Investing.com - Nach dem jüngsten Renditeanstieg, der zu einer "deutlichen Verschärfung der finanziellen Bedingungen" beigetragen habe, wolle die US-Notenbank bei ihren künftigen geldpolitischen Entscheidungen "vorsichtig vorgehen", sagte Fed-Chef Jerome Powell am Donnerstag.
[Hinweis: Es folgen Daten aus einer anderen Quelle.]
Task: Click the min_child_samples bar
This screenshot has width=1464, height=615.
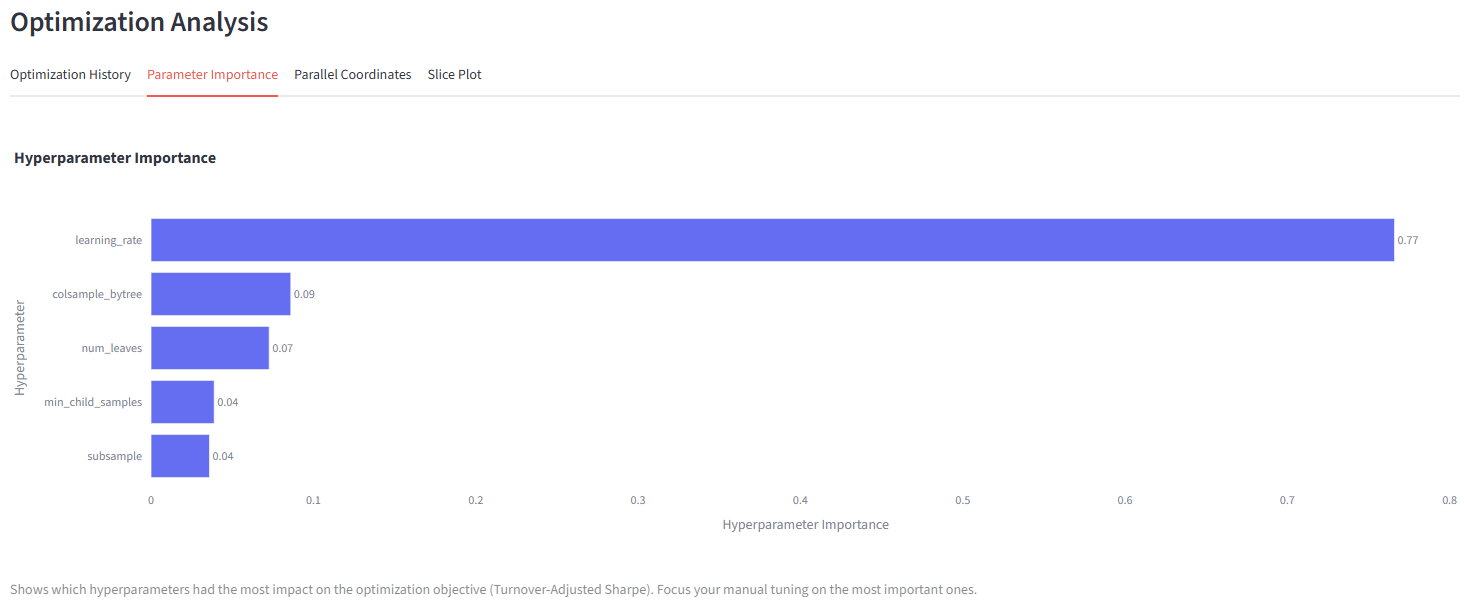Action: click(x=182, y=402)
Dennoch betonte er, dass Anzeichen für ein nachhaltiges Wirtschaftswachstum eine weitere Straffung der Geldpolitik rechtfertigen könnten.
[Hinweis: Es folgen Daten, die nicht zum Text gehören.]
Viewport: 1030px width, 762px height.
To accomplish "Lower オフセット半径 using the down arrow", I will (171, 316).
"Die finanziellen Bedingungen haben sich in den letzten Monaten erheblich verschärft, und die längerfristigen Anleiherenditen haben dabei eine wichtige Rolle gespielt", sagte Powell in vorbereiteten Bemerkungen für eine Rede beim Economic Club of New York Luncheon am Donnerstag in New York.
Powell: Noch unklar, ob höhere Treasury-Renditen ein Ersatz für Zinserhöhungen sind
Zu der Frage, ob die höheren Renditen langlaufender Staatsanleihen ein Ersatz für weitere Zinserhöhungen sein könnten, wollte sich Powell nicht äußern, sagte aber, dass dies prinzipiell möglich sei, "aber es bleibt abzuwarten".
Die Hauptgründe für den Renditeanstieg bei den Langläufern seien dennoch wichtig, so Powell, denn wenn die Anleiherenditen nur deshalb stiegen, weil "sie [der Markt] von uns erwarten, dass wir etwas tun, und wenn wir es nicht tun, fallen sie sofort wieder".
Der Fed-Vorsitzende glaubt jedoch nicht, dass die "higher for longer"-Haltung der Fed die treibende Kraft hinter dieser Entwicklung war.
"Ich glaube nicht, dass dies der Fall war", sagte Powell und führte den Höhenflug der Renditen auf eine Reihe von Faktoren zurück, darunter ein erhöhtes Angebot an Staatsanleihen - das die Preise unter Druck setzte und die Renditen in die Höhe trieb -, Sorgen über das US-Haushaltsdefizit und Veränderungen bei den Korrelationen zwischen Aktien und Anleihen.
Fortgesetzte Konjunkturstärke und enger Arbeitsmarkt könnten weitere Zinserhöhung erzwingen
Ein über dem Trend liegendes Wirtschaftswachstum oder Anzeichen dafür, dass sich die angespannte Lage auf dem Arbeitsmarkt nicht weiter entspannt, könnten jedoch "weitere Fortschritte bei der Inflation gefährden und eine weitere Straffung der Geldpolitik rechtfertigen", so der Fed-Vorsitzende.
Die zuletzt gemessene PCE-Kerninflation verlangsamte sich im August von 4,3 auf 3,9 %, liegt damit aber immer noch deutlich über dem Ziel der Fed von 2 %.
"Viele Prognosen sagten für die US-Wirtschaft in diesem Jahr eine Rezession voraus", so Powell, "aber jetzt liegt das Wachstum für dieses Jahr über seinem längerfristigen Trend." Dies sei vor allem auf die Konsumausgaben zurückzuführen, die von einem sehr starken Arbeitsmarkt getragen würden.
Zehnjährige Renditen nähern sich der 5 %-Marke
Die Kommentare Powells ließen die Rendite der 10-jährigen Treasuries zum ersten Mal seit 2007 kurzzeitig auf 4,997 % ansteigen, während die Rendite der 2-jährigen Treasuries, die empfindlicher auf die Zinsaussichten reagiert, im Minus blieb, angesichts abnehmender Wetten auf eine weitere Zinserhöhung in diesem Jahr.
Die Wahrscheinlichkeit einer Zinspause im November ist praktisch eingepreist, während die Wahrscheinlichkeit einer Zinserhöhung im Dezember von 37 % am Vortag auf 27 % gesunken ist, wie aus dem Fed Rate Monitor Tool von Investing.com hervorgeht.